The median age in the city was 45.8 years. 22.4% of the residents were under the age of 20; 4.1% were between the ages of 20 and 24; 22.4% were from 25 and 44; 25.1% were from 45 and 64; and 25.9% were 65 years of age or older. The gender makeup of the city was 48.8% male and 51.2% female.

===2010 census===
As of the census of 2010, there were 845 people, 339 households, and 223 families living in the city. The population density was 761.3 PD/sqmi. There were 360 housing units at an average density of 324.3 /sqmi. The racial makeup of the city was 98.5% White, 0.2% Asian, 0.7% from other races, and 0.6% from two or more races. Hispanic or Latino of any race were 3.3% of the population.

There were 339 households, of which 28.6% had children under the age of 18 living with them, 54.0% were married couples living together, 7.4% had a female householder with no husband present, 4.4% had a male householder with no wife present, and 34.2% were non-families. 28.6% of all households were made up of individuals, and 12.7% had someone living alone who was 65 years of age or older. The average household size was 2.36 and the average family size was 2.91.

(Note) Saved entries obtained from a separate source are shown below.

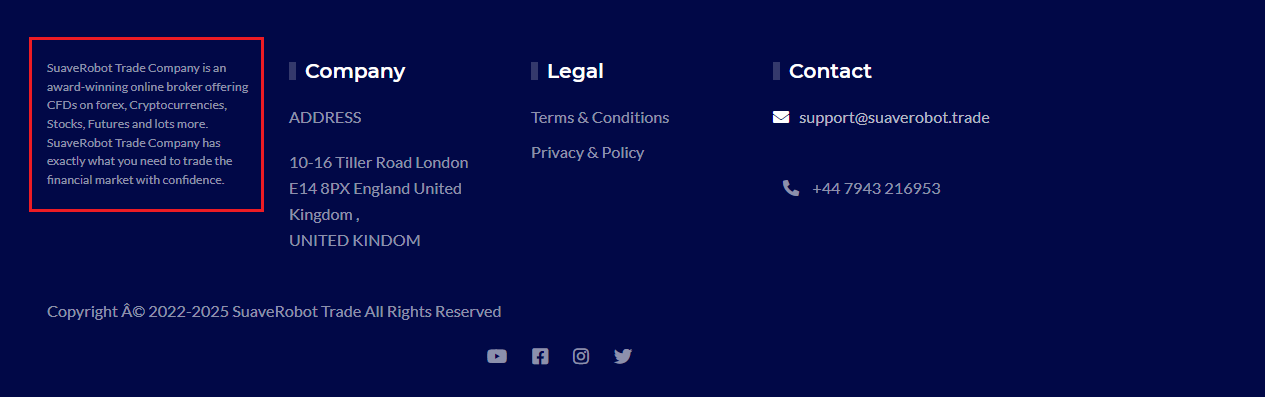This screenshot has width=1265, height=397.
Task: Click the ADDRESS label under Company
Action: point(325,117)
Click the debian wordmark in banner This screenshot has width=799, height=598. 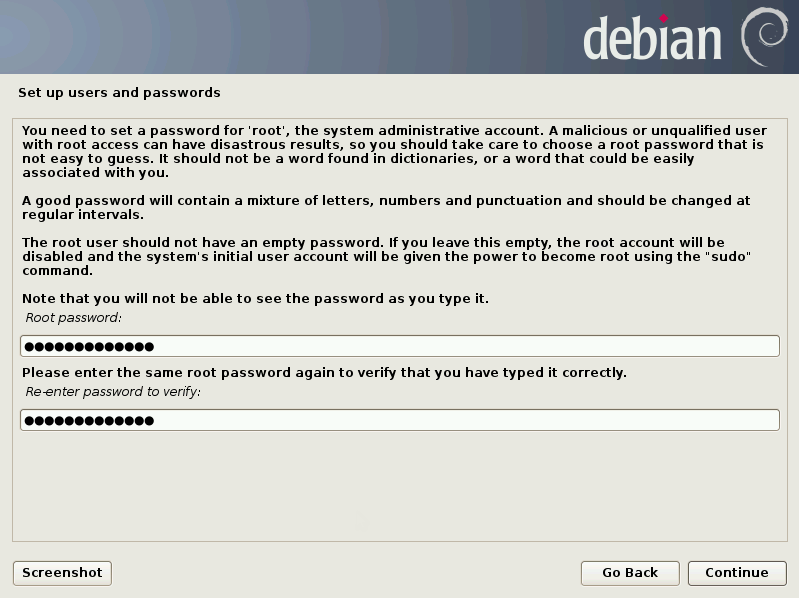[652, 40]
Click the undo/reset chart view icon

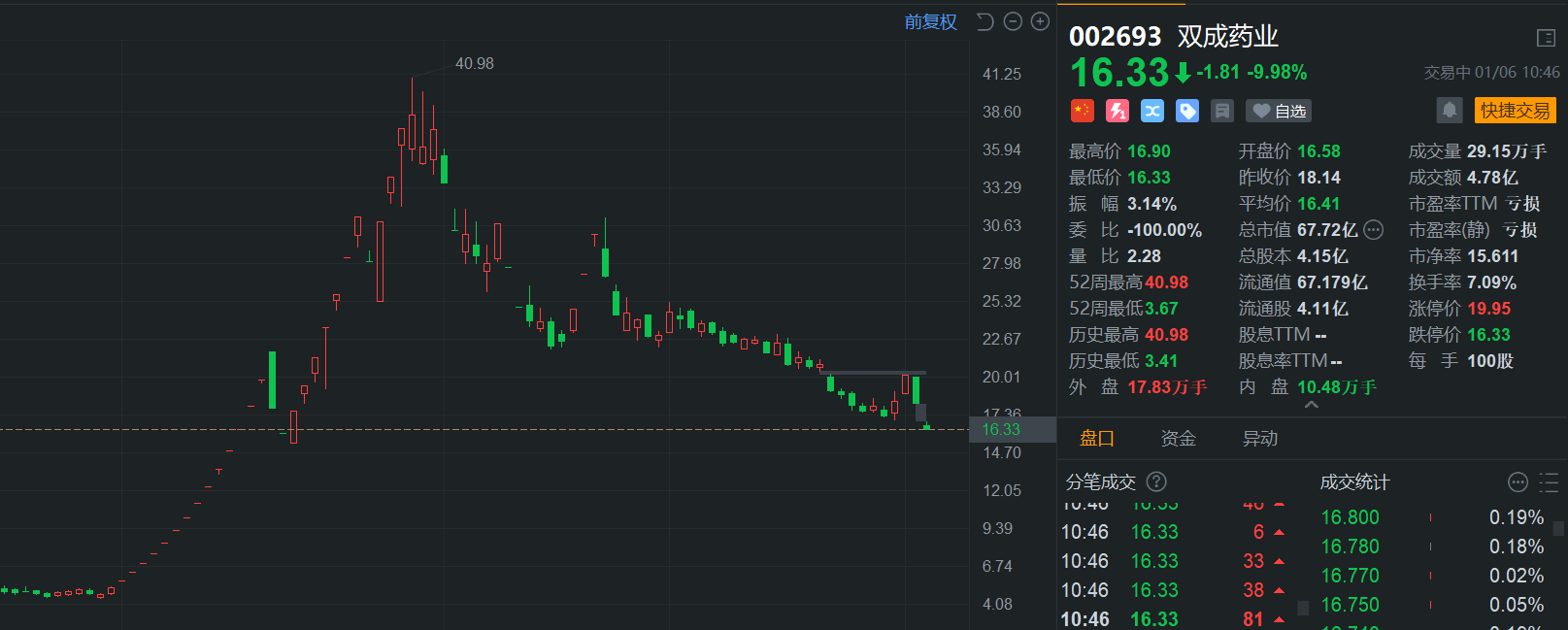pyautogui.click(x=984, y=21)
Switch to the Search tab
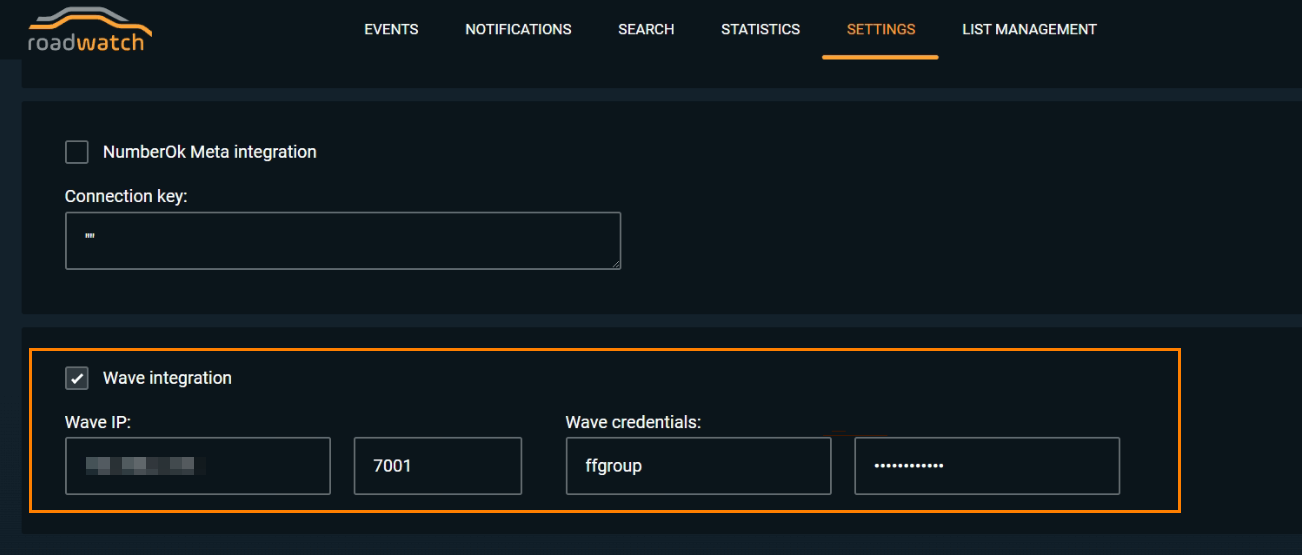Image resolution: width=1302 pixels, height=555 pixels. [646, 30]
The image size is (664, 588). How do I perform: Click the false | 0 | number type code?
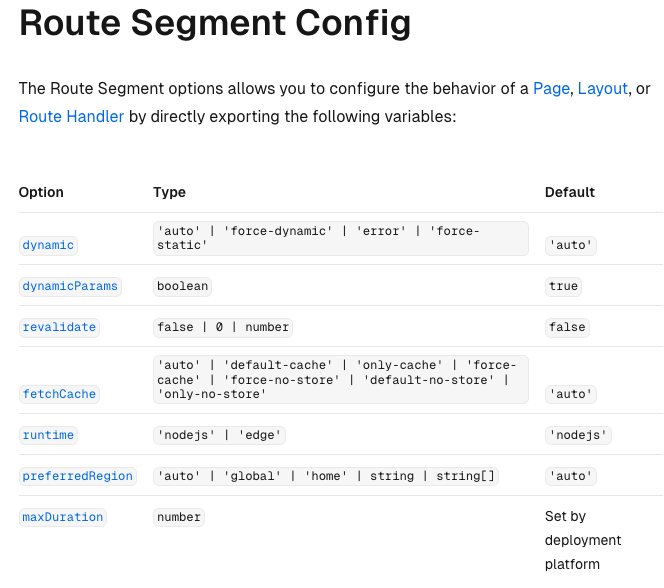(223, 328)
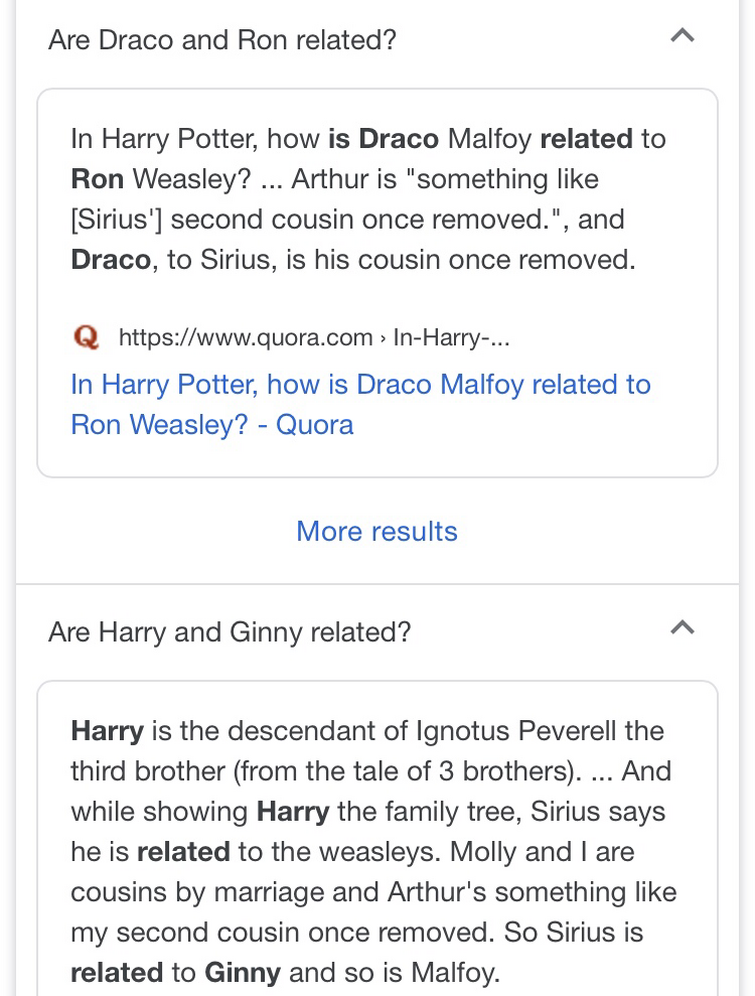Screen dimensions: 755x996
Task: Select the "In-Harry-..." breadcrumb segment
Action: (451, 337)
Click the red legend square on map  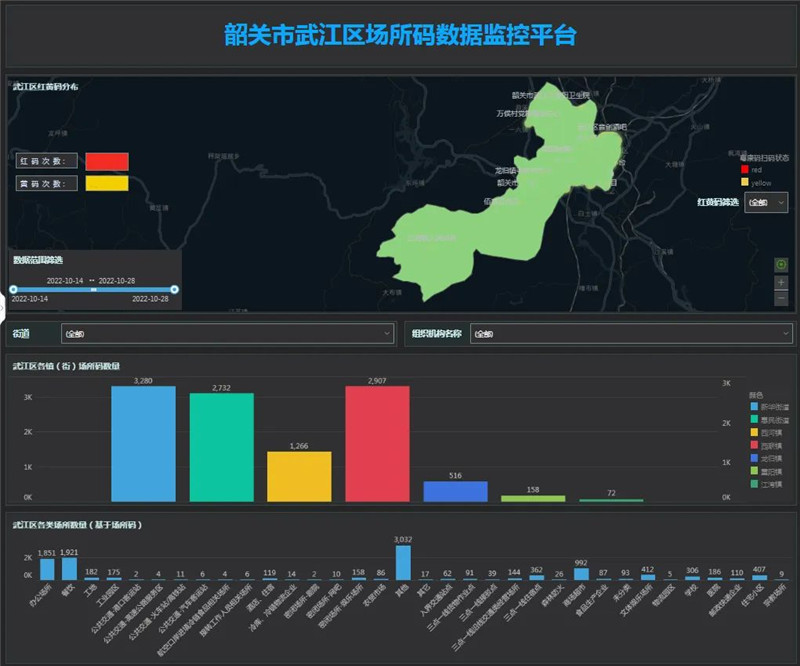click(744, 170)
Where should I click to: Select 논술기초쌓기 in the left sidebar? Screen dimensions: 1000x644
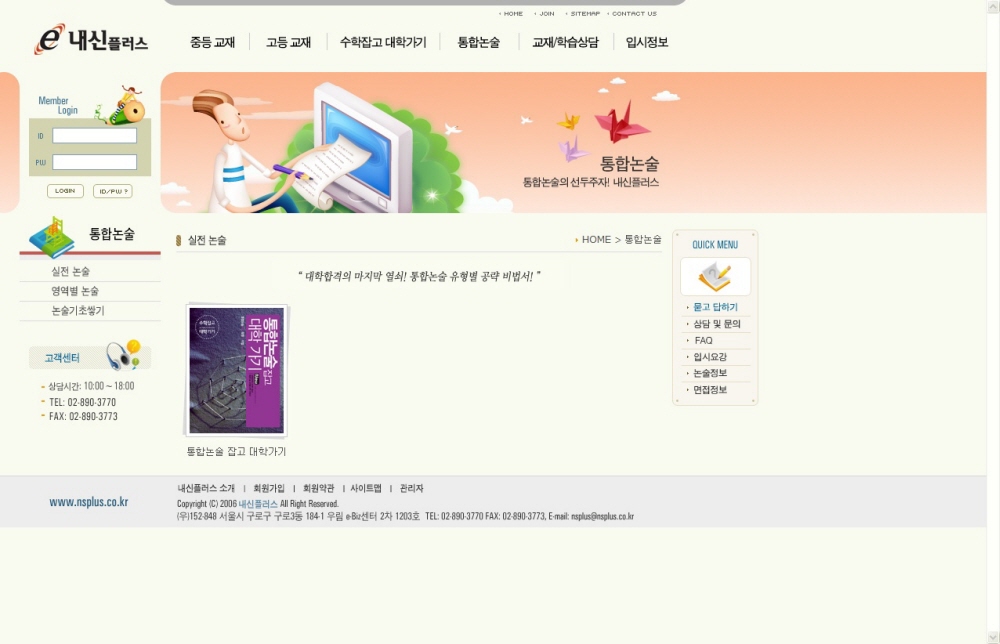click(78, 311)
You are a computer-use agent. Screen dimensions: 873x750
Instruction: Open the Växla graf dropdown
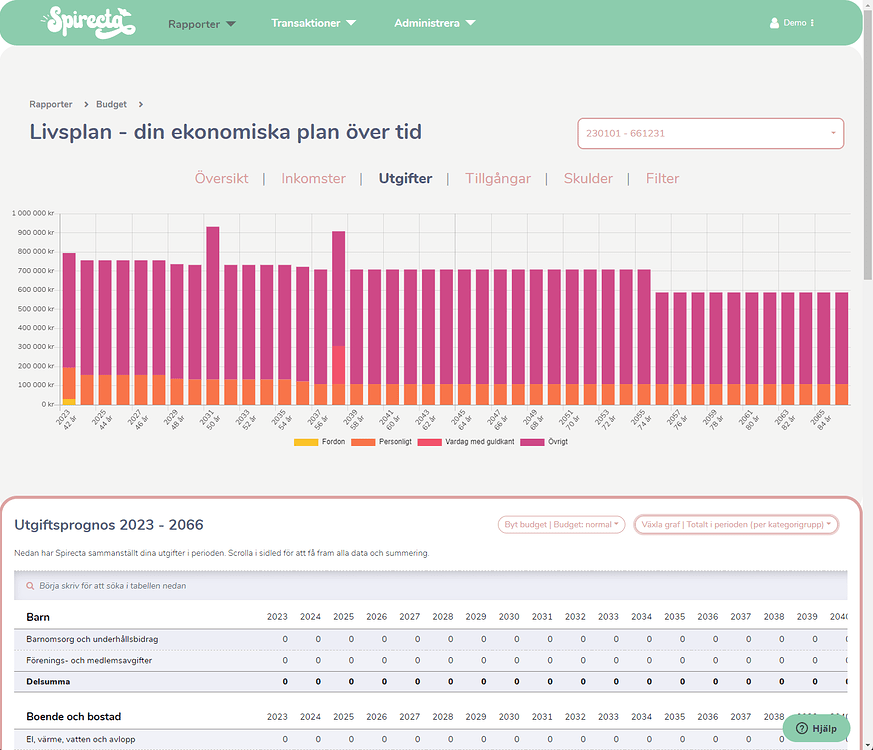(x=735, y=524)
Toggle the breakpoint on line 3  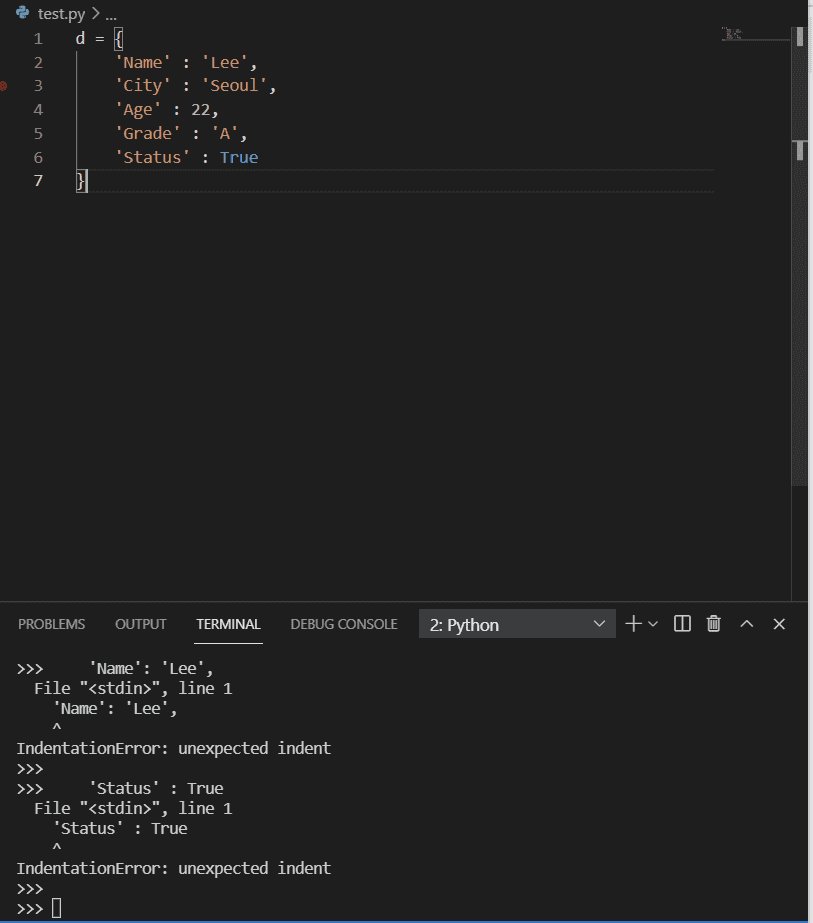5,86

The median age in the city was 42.8 years. 22.7% of residents were under the age of 18; 8.6% were between the ages of 18 and 24; 22% were from 25 to 44; 24.4% were from 45 to 64; and 22.2% were 65 years of age or older. The gender makeup of the city was 48.6% male and 51.4% female.

===2000 census===
As of the census of 2000, there were 853 people, 330 households, and 220 families living in the city. The population density was 778.7 PD/sqmi. There were 350 housing units at an average density of 319.5 /sqmi. The racial makeup of the city was 99.65% White, 0.12% African American, 0.12% Native American, and 0.12% from two or more races. Hispanic or Latino of any race were 0.35% of the population.

There were 330 households, out of which 33.6% had children under the age of 18 living with them, 57.9% were married couples living together, 5.5% had a female householder with no husband present, and 33.3% were non-families. 29.7% of all households were made up of individuals, and 17.9% had someone living alone who was 65 years of age or older. The average household size was 2.47 and the average family size was 3.09.

27.8% were under the age of 18, 5.0% from 18 to 24, 26.0% from 25 to 44, 18.6% from 45 to 64, and 22.5% were 65 years of age or older. The median age was 39 years. For every 100 females, there were 93.9 males. For every 100 females age 18 and over, there were 86.1 males.

The median income for a household in the city was $38,214, and the median income for a family was $44,306. Males had a median income of $30,500 versus $20,781 for females. The per capita income for the city was $16,490. About 3.0% of families and 5.8% of the population were below the poverty line, including 4.5% of those under age 18 and 15.7% of those age 65 or over.

==Education==
The community is within the South Winneshiek Community School District.